BUFFON 7.5: Si supera su Calabria e Rebic, salvando tutto il salvabile. Ma proprio tutto.
REBIC 7: Sì, è lui l’uomo del momento in casa rossonera. Sì, è lui un acquisto azzeccato. E gli ampi margini di miglioramento non mancano.
RONALDO 6.5: Un’acrobazia a creare i presupposti del pareggio. Sfociata, poi, in un rigore pesantissimo.
DYBALA 6.5: Predica nel deserto, abbassando spesso e volentieri il raggio d’azione per cercare di creare qualcosa di positivo. Insomma, appunto, predica nel deserto.
IBRAHIMOVIC 6.5: Si sacrifica in funzione della coralità, dando costantemente del “tu” al pallone. Ammonito, però, salterà la gara dello Stadium.
THEO HERNANDEZ 5.5: Croce e delizia. Rispetta alla lettera il piano gara, salvo rovinare tutto con degli interventi energici che gli valgono la doccia anticipata.
MATUIDI 4.5: Partita di una pochezza tecnica disarmante. E non è una novità. Quando il contesto diventa aulico, si sa, ne risente l’efficacia del francese.
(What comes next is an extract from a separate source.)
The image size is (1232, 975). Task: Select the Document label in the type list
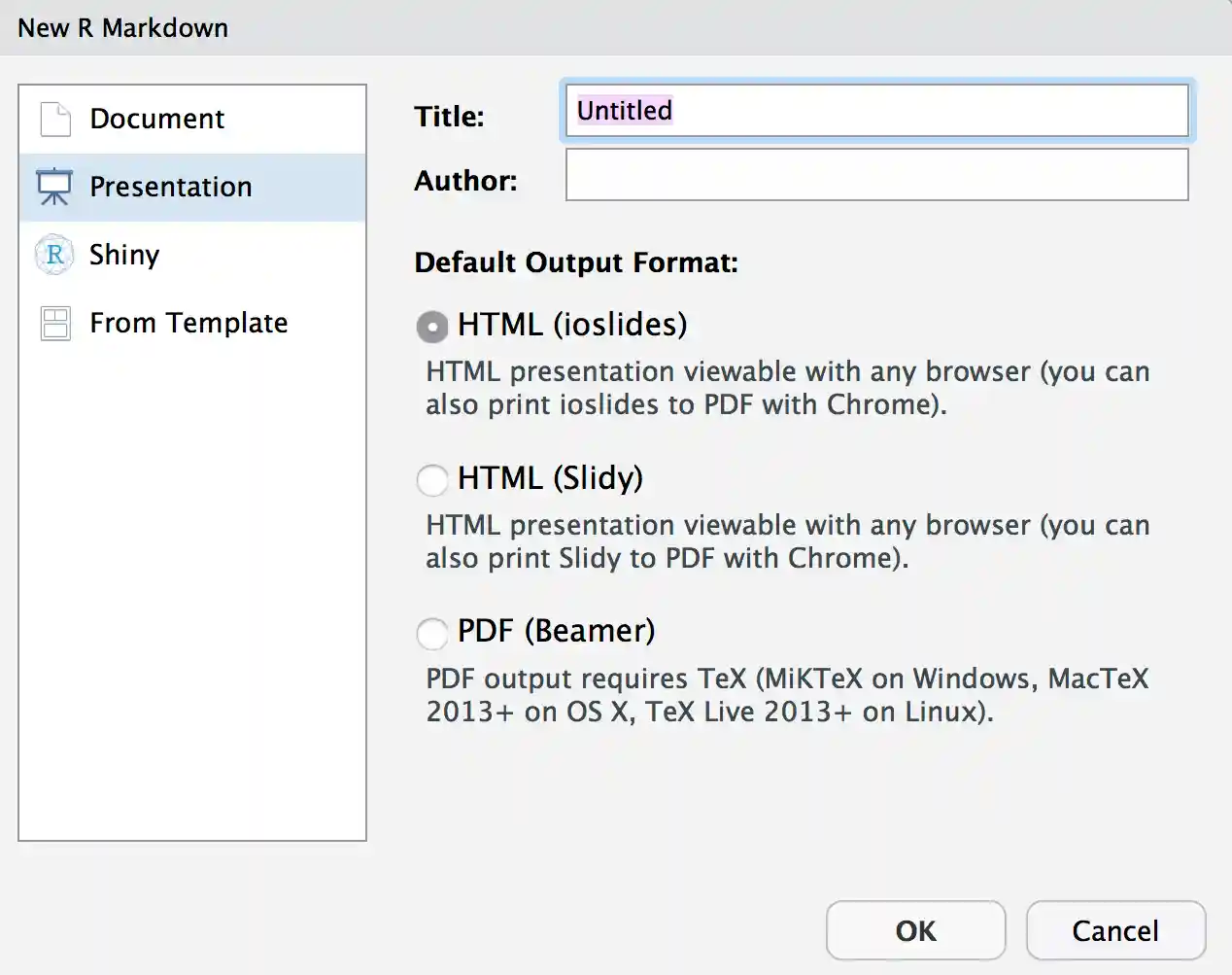coord(156,119)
Le pagelle di Milan-Juventus:
MILAN (4-4-2): Donnarumma 6; Calabria 6, Kjaer 6.5, Romagnoli 6.5, Hernandez 5.5; Bennacer 7, Kessié 6; Castillejo 6.5 (80' Saelemaekers sv), Calhanoglu 6 (86' Paquetà sv), Rebic 7 (74' Laxalt sv); Ibrahimovic 6.5. Allenatore: Pioli.
JUVENTUS (4-4-2): Buffon 7; De Sciglio 5 (69' Higuain 5.5), Bonucci 5.5, De Ligt 5.5, Alex Sandro 5; Ramsey 5 (63' Bentancur 5.5), Pjanic 5, Matuidi 4.5 (73' Rabiot 6); Cuadrado 5.5, Dybala 6.5, Ronaldo 6.5. Allenatore: Sarri.